Figure 8 compares regional time constants predicted analytically for the left and right chambers with those measured experimentally, in both cases following the solution described in Equations (7) and (8). As seen, a reasonable correlation was found between the predicted and measured values. This is an encouraging result, as future versions of the model could include features such as additional lung compartments (e.g., 5 lobes), mixed viscous-inertial airway resistance, and volume-dependant lung compliance that are pertinent to lung mechanics but are more difficult to implement using a mechanical test system. For example, we have previously reported on the extension of the engineering pressure loss model to a multi-generation airway tree by incorporating generation-specific loss coefficients derived from computational fluid dynamics simulation [11]. Further, it is important to note that the present experiments were conducted with dry, room temperature, normoxic gases, whereas gases administered in the clinic are regularly heated and humidified, and often delivered at higher oxygen concentration. While temperature and humidity will have only small influence on gas properties, increasing the oxygen concentration in a He/O2 mixture will of course strongly influence its properties [24]. In contrast to repeated experiments on the bench, mathematical modeling offers the potential to rapidly estimate the influence of gas properties on ventilation across a large range of mixture concentrations.

Figure 8
figure 8

Comparison between expiratory time constants predicted by the analytical model and those determined experimentally with the two compartment test lung. The data range is limited to 0–2 s in order to best display the majority of the data.

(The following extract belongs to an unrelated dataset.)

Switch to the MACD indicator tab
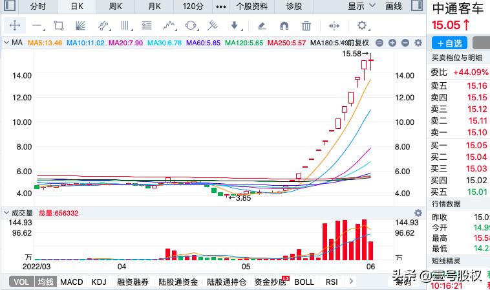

Differences between predicted and measured time constants observed in Figure 8 may be attributed in part to the omission of inertia and friction of the test lung components (e.g. bellows, chamber top plates, hinges) in the model. This can be observed in the curves displayed in Figure 9, where, for example, cycling between inspiratory and expiratory phases is instantaneous for the model, but comparatively delayed for the experiments. Also, for many cases with longer experimental time constants, expiratory flow behavior was clearly not well described by a single exponential function. The case displayed in Figure 9d serves as an example. The modeled and experimental time constants were 0.74 and 1.27 s, respectively. In this case, the experimental curve in particular differs considerably from a single exponential function, to the extent that one might question the applicability of describing such an irregular expiratory curve using a single time constant, at least when determined following the methodology employed herein. Here, it is best to consider the calculated time constant as an index related to expiratory flow from the lung compartment rather than as a mathematical parameter that precisely describes the flow behavior.

Figure 9
figure 9

Flow versus time data measured experimentally (black lines), and predicted analytically (gray lines) for the right lung compartment under several test conditions: a) air and b) He/O 2 with C R  = 0.05 l/cm H 2 O, k R  = 3.3, and Ve = 6 l/min; and c) air and d) He/O 2 with C R  = 0.05 l/cm H 2 O, k R  = 132.9, and Ve = 20 l/min.

Conclusions

In summary, where inertial phenomena contribute to airway resistance, He/O2 reduces expiratory time constants compared to air. Regional variation in resistance leads to regional variation in expiratory flow, and the behavior of obstructed lung compartments has only minor influence on the time constant derived from flow data collected by the ventilator. Accordingly, such measurements may not permit a full appreciation of the effects of He/O2 on regional lung ventilation. Finally, results of experiments performed using a mechanical test lung were reproduced by a mathematical model that can be readily extended to include further physiological and pathophysiological phenomena pertinent to the assessment of He/O2 therapy for specific diseases and phenotypes.